= Veterinarius =

Roman soldier and veterinary surgeon

A veterinarius was a soldier in the Roman army who served as a veterinary surgeon.

Their job was to care for the multitude of animals attached to an individual military unit: cavalry horses, beasts of burden, animals used for sacrifice or animals used for food.

As a result of the training above-average intelligence required of them, the soldiers who were veterinarii were given the status class of immunes. They were soldiers who held immunitas from ordinary duties as they had special tasks of their own to fulfill. As such they are listed within the group of soldiers classified as immunes in Publius Tarruntenus Paternus’ De Re Militari.
The title of pecuarius (or sometimes pequarius) is also associated with the veterinary service, though the exact distinction between the duties of a veterinarius and a pecuarius is uncertain. Paternus does not mention the title in his list of immunes which, unless he is grouping all animal workers together under the term veterinarii, were of lower importance.

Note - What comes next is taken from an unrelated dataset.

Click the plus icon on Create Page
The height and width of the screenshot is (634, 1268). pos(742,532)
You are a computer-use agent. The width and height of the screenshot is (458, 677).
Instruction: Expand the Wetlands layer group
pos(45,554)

It can be speculated that the veterinarius was concerned with the medical care of the animals while the pecuarius served in more hand-on roles as assistants. The fact that the pequarii are included within the association of soldiers connected with the hospital (valetudinarium) of Legio III Augusta at Lambaesis would suggest that they had medical responsibilities for the animals and were not just grooms or feeders.